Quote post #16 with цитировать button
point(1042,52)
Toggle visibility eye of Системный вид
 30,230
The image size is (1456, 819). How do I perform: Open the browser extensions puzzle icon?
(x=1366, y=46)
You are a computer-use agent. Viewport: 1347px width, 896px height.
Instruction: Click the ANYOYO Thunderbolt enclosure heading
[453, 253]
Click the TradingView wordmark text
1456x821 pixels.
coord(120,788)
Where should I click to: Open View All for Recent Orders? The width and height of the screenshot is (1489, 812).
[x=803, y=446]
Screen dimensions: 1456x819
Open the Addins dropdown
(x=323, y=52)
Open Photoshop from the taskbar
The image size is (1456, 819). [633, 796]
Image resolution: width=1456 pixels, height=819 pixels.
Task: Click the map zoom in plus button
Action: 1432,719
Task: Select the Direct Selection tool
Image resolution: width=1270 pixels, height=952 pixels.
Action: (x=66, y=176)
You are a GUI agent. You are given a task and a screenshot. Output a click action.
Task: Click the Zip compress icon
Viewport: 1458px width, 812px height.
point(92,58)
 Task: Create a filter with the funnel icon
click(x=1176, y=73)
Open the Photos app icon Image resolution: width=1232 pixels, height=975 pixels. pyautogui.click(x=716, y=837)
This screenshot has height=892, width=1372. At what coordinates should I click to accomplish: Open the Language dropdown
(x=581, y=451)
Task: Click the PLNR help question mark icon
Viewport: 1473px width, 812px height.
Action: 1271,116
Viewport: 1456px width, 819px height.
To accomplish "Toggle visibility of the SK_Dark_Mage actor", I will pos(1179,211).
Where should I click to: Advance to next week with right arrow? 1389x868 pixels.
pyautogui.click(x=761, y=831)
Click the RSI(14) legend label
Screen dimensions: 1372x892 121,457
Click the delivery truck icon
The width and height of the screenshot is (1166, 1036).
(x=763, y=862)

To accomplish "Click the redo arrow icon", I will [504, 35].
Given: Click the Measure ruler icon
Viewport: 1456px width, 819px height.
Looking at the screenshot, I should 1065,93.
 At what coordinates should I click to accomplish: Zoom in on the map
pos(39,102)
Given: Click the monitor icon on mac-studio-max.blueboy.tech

• Task description
Look above for the line containing "Task: Create a filter with the funnel icon" and the line containing "Given: Click the Measure ruler icon". Transcribe both, with the lines between them, exactly.

• Reply to the exercise
 Task: Create a filter with the funnel icon
click(x=1176, y=73)
Open the Photos app icon Image resolution: width=1232 pixels, height=975 pixels. pyautogui.click(x=716, y=837)
This screenshot has height=892, width=1372. At what coordinates should I click to accomplish: Open the Language dropdown
(x=581, y=451)
Task: Click the PLNR help question mark icon
Viewport: 1473px width, 812px height.
Action: 1271,116
Viewport: 1456px width, 819px height.
To accomplish "Toggle visibility of the SK_Dark_Mage actor", I will pos(1179,211).
Where should I click to: Advance to next week with right arrow? 1389x868 pixels.
pyautogui.click(x=761, y=831)
Click the RSI(14) legend label
Screen dimensions: 1372x892 121,457
Click the delivery truck icon
The width and height of the screenshot is (1166, 1036).
(x=763, y=862)

To accomplish "Click the redo arrow icon", I will [504, 35].
Given: Click the Measure ruler icon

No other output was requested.